DOCUMENTO:
··········

Todas as guerras do mundo, parte 2

« continuando da parte 1

Soldados! Não vos entregueis a esses brutais... Que vos desprezam... Que vos escravizam... Que ditam os vossos atos, as vossas ideias e os vossos sentimentos! Que vos fazem marchar no mesmo passo, que vos submetem a uma alimentação regrada, que vos tratam como gado humano e que vos utilizam como bucha de canhão! Não sois máquina! Homens é que sois! (Chaplin, em O Grande Ditador)

A doce e bela morte

A Coreia do Norte está situada na parte norte de uma península no extremo leste do continente asiático, entre a China e o mar que a separa da ilha do Japão. Como alguns devem saber, a península foi governada pelo Império Coreano até ser anexada pelo Japão, após a Guerra Russo-Japonesa de 1905. Ela foi dividida entre zonas de ocupação norte-americana (sul) e soviéticas (norte) em 1945, após o final da Segunda Guerra Mundial. A Coreia do Norte recusou-se a participar da eleição supervisionada pelas Nações Unidas, feita em 1948, que levava à criação de dois governos coreanos separados para as duas zonas de ocupação. Ambos, Coreia do Norte e Sul, reivindicavam soberania sobre a península inteira, o que levou-os à Guerra da Coreia, em 1950. Um armistício de 1953 terminou o conflito; no entanto, os dois países continuam oficialmente em guerra entre si, visto que um tratado de paz nunca foi assinado.

A Coreia do Norte se autodenomina uma república socialista, mas na prática sabemos que se trata de uma ditadura comunista que ficou presa ao passado, e tem enormes dificuldades de dialogar com um mundo cada vez mais globalizado. Em 2009, os quatro loucos aventureiros que apresentam o programa Não Conta Lá em Casa, do canal de TV a cabo Multishow, e costumam visitar áreas de conflito para nos trazer uma visão genuinamente brasileira da situação, conseguiram adentrar a Coreia do Norte valendo-se de sua “diplomacia sem noção”, como eles mesmos alegam. A despeito das cenas surreais que foram mostradas no programa, como as guardas de trânsito da capital Pyongyang fazendo sinais para um trânsito inexistente (quase não há carros lá), ou quando dedilham rock & roll no violão numa escola de música, e percebem que os adolescentes de lá nunca haviam ouvido coisa igual, a cena que nos interessa aqui é a conversa que eles têm com algum oficial de alta patente do governo ditatorial.

··········

DADOS FORNECIDOS:
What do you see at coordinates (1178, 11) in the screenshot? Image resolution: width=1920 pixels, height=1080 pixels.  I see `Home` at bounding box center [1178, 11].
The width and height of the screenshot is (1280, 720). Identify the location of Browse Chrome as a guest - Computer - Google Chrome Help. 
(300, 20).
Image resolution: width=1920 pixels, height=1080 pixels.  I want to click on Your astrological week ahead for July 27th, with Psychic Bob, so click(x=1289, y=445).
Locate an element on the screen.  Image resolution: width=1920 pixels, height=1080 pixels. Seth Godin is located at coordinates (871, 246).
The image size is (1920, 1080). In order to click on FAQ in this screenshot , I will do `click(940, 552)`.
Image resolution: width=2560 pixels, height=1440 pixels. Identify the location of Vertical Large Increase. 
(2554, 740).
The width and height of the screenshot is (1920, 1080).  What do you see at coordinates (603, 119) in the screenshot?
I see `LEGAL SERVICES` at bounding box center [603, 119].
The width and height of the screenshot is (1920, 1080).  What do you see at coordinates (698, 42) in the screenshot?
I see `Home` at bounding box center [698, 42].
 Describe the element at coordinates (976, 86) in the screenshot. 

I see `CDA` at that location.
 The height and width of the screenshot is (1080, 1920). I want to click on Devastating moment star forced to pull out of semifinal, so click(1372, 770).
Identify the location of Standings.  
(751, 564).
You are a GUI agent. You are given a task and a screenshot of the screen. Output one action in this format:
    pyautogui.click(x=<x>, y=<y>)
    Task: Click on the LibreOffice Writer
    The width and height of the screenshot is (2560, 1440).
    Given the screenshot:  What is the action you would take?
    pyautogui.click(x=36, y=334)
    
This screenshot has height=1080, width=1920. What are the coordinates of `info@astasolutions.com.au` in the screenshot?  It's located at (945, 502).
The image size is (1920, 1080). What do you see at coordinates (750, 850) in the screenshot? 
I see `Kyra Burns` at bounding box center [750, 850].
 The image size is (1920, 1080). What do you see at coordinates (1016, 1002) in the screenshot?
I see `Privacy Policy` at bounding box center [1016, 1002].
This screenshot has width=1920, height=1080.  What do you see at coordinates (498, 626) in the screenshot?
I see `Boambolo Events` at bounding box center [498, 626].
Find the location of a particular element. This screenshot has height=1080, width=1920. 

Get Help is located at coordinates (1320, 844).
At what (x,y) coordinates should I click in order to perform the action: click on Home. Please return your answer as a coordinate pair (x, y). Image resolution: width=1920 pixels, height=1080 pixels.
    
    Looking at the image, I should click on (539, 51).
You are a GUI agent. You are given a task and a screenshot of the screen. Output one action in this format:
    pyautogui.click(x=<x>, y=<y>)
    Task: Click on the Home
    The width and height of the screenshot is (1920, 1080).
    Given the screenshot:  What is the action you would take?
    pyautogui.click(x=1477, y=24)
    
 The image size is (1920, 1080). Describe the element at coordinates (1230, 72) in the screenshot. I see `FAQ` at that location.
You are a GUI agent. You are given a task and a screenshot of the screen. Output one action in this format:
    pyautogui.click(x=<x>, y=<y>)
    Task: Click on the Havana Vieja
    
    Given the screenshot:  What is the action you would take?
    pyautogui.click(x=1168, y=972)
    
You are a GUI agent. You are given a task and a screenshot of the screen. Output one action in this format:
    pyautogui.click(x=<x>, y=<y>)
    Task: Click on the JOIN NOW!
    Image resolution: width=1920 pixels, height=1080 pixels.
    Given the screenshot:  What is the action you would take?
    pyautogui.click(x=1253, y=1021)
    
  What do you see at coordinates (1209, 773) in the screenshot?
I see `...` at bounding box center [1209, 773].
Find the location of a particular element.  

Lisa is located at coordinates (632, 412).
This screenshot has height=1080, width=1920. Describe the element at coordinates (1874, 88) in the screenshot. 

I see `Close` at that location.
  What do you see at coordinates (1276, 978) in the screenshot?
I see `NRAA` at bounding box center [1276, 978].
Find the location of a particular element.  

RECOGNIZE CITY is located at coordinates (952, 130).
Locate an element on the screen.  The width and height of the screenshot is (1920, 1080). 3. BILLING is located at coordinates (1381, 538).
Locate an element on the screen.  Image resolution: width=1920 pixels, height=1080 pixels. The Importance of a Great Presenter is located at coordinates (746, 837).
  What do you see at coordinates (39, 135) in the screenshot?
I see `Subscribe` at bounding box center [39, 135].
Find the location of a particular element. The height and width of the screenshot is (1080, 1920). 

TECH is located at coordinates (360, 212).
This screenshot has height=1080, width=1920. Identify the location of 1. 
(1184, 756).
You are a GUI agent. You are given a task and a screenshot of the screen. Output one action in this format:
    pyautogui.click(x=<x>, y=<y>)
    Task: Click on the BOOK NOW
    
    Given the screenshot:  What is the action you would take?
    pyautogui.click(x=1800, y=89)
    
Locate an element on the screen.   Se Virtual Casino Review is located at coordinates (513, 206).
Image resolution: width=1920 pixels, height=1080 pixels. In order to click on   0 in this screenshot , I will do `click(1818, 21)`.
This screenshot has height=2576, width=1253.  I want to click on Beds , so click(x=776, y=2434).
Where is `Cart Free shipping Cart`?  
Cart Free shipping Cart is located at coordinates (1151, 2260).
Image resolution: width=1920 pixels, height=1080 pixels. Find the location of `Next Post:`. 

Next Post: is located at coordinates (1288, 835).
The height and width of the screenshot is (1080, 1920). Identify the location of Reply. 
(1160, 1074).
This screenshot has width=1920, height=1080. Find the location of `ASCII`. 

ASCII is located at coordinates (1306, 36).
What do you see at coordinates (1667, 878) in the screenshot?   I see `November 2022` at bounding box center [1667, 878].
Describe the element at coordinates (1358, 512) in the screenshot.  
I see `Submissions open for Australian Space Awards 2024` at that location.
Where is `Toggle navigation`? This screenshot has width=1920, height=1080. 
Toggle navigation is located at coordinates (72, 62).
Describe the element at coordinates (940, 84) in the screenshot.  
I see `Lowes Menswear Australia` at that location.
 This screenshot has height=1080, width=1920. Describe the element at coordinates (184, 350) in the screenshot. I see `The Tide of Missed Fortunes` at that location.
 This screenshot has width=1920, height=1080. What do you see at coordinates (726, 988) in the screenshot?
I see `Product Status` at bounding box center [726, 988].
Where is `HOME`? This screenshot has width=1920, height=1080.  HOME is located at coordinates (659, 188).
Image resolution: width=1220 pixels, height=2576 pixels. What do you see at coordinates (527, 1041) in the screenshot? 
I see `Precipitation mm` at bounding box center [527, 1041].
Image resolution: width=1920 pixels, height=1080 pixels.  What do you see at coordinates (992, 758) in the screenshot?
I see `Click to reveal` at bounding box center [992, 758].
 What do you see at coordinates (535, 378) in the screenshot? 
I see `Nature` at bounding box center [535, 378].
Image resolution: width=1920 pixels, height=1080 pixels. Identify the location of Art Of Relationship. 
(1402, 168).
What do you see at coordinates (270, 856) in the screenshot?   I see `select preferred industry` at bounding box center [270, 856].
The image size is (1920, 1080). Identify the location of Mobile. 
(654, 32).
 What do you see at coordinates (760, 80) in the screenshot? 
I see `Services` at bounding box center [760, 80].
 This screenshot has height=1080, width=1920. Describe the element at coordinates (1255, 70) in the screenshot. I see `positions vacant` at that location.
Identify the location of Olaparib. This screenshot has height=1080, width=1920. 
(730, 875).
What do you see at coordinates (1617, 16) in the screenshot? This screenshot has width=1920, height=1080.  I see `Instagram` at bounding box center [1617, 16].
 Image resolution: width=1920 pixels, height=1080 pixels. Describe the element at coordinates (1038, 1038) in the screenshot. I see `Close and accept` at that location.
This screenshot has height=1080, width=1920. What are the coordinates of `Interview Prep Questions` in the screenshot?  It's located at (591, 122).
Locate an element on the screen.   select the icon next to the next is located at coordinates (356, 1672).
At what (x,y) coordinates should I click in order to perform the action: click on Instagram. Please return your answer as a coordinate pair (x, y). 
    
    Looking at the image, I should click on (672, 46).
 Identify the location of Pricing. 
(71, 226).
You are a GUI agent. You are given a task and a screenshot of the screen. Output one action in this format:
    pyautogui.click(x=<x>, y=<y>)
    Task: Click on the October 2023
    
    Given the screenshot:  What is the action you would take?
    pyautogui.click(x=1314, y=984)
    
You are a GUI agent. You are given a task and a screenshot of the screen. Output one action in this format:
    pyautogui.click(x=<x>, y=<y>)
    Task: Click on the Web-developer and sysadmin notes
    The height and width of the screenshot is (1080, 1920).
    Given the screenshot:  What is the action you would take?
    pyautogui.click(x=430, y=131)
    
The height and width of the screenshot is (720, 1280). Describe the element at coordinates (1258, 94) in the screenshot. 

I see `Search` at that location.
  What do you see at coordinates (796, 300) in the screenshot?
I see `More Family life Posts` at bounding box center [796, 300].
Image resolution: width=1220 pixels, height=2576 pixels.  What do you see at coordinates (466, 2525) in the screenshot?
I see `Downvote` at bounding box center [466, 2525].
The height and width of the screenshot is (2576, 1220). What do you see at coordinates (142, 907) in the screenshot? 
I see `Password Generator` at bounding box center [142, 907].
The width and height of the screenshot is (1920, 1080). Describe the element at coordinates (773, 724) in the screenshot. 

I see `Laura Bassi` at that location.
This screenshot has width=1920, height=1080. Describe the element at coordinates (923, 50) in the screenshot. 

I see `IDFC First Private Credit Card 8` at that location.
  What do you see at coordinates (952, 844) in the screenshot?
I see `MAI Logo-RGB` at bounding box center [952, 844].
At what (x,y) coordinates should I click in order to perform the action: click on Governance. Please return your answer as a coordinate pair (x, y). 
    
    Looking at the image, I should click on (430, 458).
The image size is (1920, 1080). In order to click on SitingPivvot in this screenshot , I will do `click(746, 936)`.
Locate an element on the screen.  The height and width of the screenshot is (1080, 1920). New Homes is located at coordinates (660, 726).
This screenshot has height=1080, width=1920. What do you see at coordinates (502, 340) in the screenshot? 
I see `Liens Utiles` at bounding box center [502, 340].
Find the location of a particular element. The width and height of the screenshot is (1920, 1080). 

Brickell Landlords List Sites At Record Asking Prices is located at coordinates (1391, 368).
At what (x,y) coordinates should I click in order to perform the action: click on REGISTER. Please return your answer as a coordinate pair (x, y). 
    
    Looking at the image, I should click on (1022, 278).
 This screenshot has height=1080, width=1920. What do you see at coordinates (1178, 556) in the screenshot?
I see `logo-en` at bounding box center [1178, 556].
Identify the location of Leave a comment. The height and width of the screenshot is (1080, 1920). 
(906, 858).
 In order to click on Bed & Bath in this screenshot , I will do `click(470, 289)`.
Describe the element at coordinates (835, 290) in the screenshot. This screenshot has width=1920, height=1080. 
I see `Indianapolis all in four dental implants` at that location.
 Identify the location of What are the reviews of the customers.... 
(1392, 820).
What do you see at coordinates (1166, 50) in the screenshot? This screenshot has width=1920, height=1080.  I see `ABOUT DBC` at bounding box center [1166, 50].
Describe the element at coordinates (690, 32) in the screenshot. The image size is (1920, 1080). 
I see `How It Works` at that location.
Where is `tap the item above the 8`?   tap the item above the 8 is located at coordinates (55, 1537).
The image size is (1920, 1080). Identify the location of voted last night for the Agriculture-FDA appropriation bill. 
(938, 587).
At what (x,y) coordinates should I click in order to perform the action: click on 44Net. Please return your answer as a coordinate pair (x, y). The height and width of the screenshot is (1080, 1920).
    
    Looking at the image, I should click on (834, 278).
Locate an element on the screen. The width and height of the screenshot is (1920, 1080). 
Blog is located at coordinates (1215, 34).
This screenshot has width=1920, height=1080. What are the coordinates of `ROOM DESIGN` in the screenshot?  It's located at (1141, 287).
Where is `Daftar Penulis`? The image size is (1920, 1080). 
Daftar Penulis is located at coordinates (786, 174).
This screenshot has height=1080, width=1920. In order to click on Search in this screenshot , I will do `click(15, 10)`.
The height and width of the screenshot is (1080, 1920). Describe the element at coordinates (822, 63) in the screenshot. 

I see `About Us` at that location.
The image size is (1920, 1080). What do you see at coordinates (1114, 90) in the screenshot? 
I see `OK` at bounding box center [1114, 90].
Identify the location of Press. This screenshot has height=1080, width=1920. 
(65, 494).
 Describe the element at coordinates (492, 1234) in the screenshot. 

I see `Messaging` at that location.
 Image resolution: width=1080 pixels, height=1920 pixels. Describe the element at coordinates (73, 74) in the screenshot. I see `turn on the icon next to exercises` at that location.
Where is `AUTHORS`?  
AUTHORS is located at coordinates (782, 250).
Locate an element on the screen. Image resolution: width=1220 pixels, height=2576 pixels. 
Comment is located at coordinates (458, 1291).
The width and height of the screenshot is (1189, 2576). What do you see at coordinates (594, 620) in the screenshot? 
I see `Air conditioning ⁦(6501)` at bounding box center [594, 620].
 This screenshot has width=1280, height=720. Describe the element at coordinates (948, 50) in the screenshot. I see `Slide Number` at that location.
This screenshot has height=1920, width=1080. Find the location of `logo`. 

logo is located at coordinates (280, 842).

··········

TAREFAS:
(1) De acordo com o documento sobre a Coreia do Norte, qual canal de TV a cabo exibe o programa Não Conta Lá em Casa?
(2) Prossiga o documento sobre a Coreia do Norte a partir da última frase apresentada.

RESPOSTAS DO EXERCÍCIO:
(1) O canal Multishow.

(2)
Devemos dizer que eles não são tão “sem noção” assim – surpreendentemente, quem inicia a conversa é o próprio militar, que parece ter uma curiosidade genuína em aproveitar aquele raro momento de contato com jovens vindos de um país tão distante, teoricamente neutro na questão das Coreias (no que também poderia ser interpretado como um perigoso interrogatório). Em todo caso, papo vai e papo vem, um de nossos heróis “sem noção” levanta a questão mais espinhosa sem papas na língua: “É sabido que a China protege os direitos da Coreia de fazer testes nucleares. É mesmo tão necessário fazer esses testes tão perto do Japão?”. O oficial então responde com sua versão dos fatos: “Você sabe que tivemos uma péssima experiência como colônia do Japão por mais de 40 anos. A Alemanha compensou todos os países que atacou, mas o Japão não compensou nada. Todas as 200 mil mulheres que eles usaram como escravas sexuais e os 8 milhões usados como força de trabalho... Eles torturaram nosso povo. Ao menos que eles compensem nosso país, nossa relação não irá melhorar. Nossos testes nucleares não visam atacar nenhum outro país, mas defender o nosso”.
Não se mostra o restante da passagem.